**Action item**. Could you copy every line of the data that contains the word "value"?

______

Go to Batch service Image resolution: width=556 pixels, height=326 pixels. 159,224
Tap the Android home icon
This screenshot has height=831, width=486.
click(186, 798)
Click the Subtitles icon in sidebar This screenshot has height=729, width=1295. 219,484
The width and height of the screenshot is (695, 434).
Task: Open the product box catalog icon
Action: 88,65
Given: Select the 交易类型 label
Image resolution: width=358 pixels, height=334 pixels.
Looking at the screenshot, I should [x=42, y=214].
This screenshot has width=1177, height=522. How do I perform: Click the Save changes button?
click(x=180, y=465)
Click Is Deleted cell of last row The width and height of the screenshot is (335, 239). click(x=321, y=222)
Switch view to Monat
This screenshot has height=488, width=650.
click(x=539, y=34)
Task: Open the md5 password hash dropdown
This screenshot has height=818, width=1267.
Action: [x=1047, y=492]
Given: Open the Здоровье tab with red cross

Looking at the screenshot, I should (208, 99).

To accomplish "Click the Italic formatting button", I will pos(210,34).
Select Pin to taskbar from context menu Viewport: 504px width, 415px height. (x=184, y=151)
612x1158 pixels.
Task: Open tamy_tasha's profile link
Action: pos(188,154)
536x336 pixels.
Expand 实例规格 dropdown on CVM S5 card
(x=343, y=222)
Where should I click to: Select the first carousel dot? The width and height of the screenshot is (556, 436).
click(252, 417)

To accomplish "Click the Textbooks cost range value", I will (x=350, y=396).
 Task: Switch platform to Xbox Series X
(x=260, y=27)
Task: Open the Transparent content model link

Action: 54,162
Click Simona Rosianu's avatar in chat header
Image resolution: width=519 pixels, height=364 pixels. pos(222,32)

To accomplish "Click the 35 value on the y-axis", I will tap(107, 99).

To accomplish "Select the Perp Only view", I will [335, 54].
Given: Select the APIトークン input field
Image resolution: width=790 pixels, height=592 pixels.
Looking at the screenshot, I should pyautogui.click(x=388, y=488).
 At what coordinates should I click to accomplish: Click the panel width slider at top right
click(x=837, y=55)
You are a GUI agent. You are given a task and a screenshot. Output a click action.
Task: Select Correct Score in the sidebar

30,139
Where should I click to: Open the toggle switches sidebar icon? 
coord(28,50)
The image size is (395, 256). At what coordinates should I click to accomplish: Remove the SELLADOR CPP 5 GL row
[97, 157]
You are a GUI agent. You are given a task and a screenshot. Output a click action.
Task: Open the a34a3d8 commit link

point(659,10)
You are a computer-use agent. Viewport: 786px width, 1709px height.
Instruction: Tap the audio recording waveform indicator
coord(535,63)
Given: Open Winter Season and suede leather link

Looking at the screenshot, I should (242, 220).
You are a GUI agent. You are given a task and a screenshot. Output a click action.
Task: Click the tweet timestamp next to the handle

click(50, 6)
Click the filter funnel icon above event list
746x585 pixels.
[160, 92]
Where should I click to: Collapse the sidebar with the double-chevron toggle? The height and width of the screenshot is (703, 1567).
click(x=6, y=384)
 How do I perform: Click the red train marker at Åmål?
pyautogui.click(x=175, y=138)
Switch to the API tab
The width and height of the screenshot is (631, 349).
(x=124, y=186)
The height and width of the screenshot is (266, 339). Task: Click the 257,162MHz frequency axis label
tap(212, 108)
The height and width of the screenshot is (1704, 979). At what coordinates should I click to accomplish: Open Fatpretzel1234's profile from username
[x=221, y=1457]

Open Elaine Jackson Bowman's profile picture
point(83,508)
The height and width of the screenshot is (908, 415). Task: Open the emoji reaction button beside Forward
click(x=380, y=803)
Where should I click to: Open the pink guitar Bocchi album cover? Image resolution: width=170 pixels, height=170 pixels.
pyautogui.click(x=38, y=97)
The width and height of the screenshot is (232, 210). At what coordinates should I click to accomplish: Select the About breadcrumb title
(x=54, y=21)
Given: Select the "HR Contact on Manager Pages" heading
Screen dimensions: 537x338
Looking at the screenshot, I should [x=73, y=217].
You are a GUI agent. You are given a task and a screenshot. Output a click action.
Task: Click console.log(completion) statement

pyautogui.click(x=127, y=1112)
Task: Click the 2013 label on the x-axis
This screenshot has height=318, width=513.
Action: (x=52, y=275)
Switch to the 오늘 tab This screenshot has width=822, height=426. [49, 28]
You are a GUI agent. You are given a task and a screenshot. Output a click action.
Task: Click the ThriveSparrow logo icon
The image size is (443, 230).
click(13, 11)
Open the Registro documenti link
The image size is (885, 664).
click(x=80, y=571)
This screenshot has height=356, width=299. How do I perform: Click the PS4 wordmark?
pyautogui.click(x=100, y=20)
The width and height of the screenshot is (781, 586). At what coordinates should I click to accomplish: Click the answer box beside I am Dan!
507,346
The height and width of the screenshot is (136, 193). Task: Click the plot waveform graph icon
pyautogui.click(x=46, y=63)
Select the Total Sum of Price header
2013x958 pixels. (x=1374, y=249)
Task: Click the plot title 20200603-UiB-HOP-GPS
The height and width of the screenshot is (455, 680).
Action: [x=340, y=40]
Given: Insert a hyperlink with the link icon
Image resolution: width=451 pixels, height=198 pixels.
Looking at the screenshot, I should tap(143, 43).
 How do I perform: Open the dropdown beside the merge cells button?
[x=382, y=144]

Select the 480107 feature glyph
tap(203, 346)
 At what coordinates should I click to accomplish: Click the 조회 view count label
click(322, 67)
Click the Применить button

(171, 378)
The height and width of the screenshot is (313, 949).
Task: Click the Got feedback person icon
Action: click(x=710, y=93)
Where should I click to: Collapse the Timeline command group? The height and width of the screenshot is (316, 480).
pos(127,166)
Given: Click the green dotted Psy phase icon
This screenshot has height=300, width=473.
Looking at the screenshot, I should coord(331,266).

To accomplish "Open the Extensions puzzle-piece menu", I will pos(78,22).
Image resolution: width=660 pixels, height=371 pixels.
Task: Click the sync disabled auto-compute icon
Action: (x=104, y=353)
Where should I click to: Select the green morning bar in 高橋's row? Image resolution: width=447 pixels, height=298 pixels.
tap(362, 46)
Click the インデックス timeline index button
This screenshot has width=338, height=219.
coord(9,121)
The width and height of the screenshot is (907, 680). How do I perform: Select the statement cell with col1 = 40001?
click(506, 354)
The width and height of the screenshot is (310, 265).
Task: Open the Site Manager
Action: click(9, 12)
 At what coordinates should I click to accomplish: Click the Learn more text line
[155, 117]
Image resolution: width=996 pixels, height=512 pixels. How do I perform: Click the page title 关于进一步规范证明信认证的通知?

______

**Response**.
To accomplish "Click the Textbooks cost range value", I will (x=350, y=396).
To accomplish "Click the 35 value on the y-axis", I will tap(107, 99).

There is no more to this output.